▶ [The task]: Repeat exactly the lines from the start of the records below through the line that contains "[button] (5, 41)", including both.

▶ [Input for this task]:
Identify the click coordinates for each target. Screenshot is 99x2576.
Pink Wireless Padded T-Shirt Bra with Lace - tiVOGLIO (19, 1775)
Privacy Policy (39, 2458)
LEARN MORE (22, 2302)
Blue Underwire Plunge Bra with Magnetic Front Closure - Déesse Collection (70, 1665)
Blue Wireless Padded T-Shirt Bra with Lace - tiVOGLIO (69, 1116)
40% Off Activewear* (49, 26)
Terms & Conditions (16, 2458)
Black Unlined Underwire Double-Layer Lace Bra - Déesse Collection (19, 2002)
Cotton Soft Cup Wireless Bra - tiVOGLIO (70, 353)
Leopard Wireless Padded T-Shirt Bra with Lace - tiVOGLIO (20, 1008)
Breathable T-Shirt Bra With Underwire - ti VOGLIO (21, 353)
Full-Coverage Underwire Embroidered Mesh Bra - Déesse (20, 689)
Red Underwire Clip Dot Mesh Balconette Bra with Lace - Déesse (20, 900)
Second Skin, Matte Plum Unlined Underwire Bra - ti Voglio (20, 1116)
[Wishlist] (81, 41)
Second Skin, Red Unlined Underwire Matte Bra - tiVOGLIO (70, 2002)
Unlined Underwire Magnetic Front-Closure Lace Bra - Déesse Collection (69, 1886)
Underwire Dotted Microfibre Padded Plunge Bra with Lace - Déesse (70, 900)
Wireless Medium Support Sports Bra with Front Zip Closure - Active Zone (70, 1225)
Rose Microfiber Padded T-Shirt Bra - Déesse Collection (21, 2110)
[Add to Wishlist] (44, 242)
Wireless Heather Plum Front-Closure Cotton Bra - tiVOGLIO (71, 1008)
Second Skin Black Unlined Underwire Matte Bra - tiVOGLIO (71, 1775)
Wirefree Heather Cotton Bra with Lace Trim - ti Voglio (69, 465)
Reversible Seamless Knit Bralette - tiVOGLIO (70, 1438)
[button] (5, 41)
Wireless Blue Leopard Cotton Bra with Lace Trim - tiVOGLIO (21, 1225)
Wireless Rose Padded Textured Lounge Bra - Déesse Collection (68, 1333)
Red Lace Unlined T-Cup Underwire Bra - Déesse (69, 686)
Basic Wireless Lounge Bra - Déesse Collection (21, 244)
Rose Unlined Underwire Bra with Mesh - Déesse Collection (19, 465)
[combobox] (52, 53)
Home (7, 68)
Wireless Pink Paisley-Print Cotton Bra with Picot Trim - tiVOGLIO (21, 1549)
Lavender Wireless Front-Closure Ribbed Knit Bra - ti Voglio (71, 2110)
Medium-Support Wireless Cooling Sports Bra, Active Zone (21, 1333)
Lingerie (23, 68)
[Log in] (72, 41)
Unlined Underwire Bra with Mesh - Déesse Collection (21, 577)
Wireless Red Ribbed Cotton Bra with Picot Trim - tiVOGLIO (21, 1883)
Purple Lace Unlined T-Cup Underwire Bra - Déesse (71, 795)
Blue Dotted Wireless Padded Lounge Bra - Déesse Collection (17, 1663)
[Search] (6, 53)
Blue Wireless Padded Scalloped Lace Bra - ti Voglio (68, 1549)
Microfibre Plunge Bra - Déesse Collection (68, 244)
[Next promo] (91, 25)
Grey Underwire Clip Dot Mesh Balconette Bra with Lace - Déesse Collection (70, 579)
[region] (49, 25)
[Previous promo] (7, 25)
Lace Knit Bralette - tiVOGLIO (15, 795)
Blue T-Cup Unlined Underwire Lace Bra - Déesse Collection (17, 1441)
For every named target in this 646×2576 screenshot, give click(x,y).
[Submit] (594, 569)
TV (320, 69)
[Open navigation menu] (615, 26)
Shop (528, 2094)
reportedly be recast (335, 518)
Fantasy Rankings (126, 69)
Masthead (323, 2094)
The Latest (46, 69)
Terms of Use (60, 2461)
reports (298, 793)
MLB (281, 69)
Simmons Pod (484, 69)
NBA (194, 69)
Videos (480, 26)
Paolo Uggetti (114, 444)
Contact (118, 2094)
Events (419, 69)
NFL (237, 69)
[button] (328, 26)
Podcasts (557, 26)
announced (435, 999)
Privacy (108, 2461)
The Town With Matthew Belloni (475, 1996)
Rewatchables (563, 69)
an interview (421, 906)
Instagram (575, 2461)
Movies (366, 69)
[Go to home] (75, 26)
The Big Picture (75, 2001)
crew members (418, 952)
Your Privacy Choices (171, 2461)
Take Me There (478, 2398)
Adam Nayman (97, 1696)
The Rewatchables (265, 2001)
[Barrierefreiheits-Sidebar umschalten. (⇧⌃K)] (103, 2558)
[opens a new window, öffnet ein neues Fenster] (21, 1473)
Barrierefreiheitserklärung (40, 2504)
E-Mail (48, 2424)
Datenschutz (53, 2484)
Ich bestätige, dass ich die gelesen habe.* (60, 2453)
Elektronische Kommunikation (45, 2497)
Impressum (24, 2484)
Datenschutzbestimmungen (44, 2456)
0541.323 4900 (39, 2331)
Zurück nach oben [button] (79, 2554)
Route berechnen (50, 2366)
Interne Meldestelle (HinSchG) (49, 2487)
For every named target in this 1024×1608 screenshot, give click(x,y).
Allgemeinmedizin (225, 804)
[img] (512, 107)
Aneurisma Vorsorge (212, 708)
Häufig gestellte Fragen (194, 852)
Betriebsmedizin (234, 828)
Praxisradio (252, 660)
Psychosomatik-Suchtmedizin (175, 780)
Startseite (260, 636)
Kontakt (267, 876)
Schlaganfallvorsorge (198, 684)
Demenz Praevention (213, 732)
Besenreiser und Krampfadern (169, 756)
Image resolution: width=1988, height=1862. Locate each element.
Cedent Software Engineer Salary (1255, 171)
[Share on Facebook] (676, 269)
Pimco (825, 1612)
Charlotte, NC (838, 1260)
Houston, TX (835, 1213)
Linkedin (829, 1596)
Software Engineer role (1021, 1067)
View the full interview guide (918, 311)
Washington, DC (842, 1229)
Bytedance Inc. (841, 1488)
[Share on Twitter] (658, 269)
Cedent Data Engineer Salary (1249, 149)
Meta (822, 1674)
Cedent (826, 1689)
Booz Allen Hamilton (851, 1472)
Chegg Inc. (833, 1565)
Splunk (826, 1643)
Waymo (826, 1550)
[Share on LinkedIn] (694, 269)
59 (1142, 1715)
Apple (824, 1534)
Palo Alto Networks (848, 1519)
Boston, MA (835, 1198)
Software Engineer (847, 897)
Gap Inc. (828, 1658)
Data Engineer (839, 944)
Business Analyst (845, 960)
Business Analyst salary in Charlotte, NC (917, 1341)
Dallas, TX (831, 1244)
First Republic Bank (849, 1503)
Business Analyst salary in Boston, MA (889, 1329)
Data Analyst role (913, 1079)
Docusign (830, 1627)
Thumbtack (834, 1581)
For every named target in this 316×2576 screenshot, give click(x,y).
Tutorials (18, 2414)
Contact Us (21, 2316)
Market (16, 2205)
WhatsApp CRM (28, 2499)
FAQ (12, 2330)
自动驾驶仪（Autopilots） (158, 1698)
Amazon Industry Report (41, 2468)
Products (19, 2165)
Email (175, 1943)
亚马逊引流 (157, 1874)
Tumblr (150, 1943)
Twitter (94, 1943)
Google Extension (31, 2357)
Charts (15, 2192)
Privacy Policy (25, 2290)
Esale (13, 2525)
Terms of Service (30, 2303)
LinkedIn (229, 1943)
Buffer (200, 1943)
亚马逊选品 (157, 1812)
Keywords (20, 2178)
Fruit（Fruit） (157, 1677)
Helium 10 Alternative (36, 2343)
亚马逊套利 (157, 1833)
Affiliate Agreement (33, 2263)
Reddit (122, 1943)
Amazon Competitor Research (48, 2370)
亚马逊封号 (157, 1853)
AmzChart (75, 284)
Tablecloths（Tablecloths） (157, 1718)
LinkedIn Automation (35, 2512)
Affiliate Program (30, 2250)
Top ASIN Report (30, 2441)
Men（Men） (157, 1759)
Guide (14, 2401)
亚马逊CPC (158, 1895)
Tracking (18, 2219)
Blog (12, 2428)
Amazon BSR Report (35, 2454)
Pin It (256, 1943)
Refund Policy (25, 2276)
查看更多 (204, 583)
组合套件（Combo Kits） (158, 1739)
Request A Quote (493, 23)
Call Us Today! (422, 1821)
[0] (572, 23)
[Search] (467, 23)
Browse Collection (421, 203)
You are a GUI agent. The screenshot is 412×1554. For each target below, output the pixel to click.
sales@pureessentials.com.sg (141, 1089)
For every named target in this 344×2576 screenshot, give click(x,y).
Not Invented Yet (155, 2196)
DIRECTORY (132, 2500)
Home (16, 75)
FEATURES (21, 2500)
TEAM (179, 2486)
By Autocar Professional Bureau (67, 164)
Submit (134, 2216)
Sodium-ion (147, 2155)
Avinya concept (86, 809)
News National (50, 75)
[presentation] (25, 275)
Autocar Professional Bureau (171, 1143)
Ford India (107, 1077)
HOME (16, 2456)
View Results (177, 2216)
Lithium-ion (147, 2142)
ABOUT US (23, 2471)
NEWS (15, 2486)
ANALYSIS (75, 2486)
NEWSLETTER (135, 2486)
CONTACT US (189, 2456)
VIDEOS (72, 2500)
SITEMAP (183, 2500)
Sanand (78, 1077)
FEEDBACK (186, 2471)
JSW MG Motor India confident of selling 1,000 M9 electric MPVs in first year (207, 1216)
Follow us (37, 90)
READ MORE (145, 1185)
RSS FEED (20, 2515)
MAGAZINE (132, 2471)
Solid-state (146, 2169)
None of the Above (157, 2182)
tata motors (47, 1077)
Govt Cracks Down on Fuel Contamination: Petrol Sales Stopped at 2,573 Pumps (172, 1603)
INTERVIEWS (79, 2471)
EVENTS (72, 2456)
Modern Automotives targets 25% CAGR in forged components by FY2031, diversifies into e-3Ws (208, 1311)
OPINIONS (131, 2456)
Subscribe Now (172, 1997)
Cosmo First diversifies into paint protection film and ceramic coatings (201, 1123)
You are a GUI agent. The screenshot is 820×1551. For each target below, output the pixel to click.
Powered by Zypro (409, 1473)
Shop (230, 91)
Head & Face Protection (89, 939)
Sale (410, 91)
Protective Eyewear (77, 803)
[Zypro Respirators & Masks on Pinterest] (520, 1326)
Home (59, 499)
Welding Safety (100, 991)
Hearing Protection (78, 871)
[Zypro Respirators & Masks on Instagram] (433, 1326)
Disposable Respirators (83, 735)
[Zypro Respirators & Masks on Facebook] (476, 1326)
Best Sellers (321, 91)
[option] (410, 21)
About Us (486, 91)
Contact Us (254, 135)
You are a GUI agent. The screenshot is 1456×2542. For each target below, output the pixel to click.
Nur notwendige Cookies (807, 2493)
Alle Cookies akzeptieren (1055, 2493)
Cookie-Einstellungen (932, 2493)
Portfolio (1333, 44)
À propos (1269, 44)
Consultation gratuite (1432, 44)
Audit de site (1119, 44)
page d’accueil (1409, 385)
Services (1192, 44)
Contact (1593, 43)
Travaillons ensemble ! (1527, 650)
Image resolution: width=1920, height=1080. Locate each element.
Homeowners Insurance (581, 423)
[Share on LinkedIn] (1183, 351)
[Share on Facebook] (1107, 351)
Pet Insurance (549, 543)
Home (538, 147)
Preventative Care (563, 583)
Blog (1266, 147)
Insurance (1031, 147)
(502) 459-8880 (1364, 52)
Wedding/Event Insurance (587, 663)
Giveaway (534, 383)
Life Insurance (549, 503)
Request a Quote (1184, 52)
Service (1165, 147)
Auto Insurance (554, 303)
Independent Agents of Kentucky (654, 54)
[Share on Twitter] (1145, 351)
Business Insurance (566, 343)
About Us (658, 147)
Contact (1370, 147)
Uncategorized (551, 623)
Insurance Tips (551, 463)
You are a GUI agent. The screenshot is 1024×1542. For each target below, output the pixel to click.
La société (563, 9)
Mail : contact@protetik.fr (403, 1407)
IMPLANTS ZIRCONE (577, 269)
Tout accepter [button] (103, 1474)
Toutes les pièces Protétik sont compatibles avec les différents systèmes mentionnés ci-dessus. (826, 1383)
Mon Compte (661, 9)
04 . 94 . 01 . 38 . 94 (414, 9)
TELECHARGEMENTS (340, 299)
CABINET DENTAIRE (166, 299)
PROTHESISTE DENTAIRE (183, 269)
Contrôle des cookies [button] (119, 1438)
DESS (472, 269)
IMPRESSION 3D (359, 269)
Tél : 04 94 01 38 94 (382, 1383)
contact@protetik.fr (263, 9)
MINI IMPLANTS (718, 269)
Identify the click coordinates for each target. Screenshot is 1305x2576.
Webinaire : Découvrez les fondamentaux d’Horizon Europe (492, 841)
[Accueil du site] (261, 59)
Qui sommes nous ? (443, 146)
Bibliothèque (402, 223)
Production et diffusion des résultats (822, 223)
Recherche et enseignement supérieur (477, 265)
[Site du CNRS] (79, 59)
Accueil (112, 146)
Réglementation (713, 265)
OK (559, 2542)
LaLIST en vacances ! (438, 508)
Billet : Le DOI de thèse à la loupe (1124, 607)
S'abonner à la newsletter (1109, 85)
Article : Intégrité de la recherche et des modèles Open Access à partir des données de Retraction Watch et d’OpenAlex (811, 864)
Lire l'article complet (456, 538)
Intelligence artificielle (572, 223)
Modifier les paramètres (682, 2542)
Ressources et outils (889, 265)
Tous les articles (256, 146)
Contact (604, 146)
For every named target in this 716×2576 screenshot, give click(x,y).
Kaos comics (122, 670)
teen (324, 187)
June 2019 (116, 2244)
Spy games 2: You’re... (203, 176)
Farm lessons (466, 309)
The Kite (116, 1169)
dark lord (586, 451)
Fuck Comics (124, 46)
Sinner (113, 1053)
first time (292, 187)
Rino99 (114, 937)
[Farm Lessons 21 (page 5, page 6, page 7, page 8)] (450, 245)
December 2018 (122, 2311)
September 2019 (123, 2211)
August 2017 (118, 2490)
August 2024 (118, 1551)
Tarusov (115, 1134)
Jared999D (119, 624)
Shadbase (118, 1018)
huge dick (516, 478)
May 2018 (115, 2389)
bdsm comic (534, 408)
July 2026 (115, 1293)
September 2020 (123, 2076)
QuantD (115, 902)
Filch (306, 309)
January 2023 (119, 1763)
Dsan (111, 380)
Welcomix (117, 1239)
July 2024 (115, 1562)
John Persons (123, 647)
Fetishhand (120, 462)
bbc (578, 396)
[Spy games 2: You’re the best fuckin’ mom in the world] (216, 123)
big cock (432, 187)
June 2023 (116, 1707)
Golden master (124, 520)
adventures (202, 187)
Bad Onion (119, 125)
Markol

▶ [Answer to this task]:
Identify the click coordinates for each target. Screenshot is 99x2576.
Pink Wireless Padded T-Shirt Bra with Lace - tiVOGLIO (19, 1775)
Privacy Policy (39, 2458)
LEARN MORE (22, 2302)
Blue Underwire Plunge Bra with Magnetic Front Closure - Déesse Collection (70, 1665)
Blue Wireless Padded T-Shirt Bra with Lace - tiVOGLIO (69, 1116)
40% Off Activewear* (49, 26)
Terms & Conditions (16, 2458)
Black Unlined Underwire Double-Layer Lace Bra - Déesse Collection (19, 2002)
Cotton Soft Cup Wireless Bra - tiVOGLIO (70, 353)
Leopard Wireless Padded T-Shirt Bra with Lace - tiVOGLIO (20, 1008)
Breathable T-Shirt Bra With Underwire - ti VOGLIO (21, 353)
Full-Coverage Underwire Embroidered Mesh Bra - Déesse (20, 689)
Red Underwire Clip Dot Mesh Balconette Bra with Lace - Déesse (20, 900)
Second Skin, Matte Plum Unlined Underwire Bra - ti Voglio (20, 1116)
[Wishlist] (81, 41)
Second Skin, Red Unlined Underwire Matte Bra - tiVOGLIO (70, 2002)
Unlined Underwire Magnetic Front-Closure Lace Bra - Déesse Collection (69, 1886)
Underwire Dotted Microfibre Padded Plunge Bra with Lace - Déesse (70, 900)
Wireless Medium Support Sports Bra with Front Zip Closure - Active Zone (70, 1225)
Rose Microfiber Padded T-Shirt Bra - Déesse Collection (21, 2110)
[Add to Wishlist] (44, 242)
Wireless Heather Plum Front-Closure Cotton Bra - tiVOGLIO (71, 1008)
Second Skin Black Unlined Underwire Matte Bra - tiVOGLIO (71, 1775)
Wirefree Heather Cotton Bra with Lace Trim - ti Voglio (69, 465)
Reversible Seamless Knit Bralette - tiVOGLIO (70, 1438)
[button] (5, 41)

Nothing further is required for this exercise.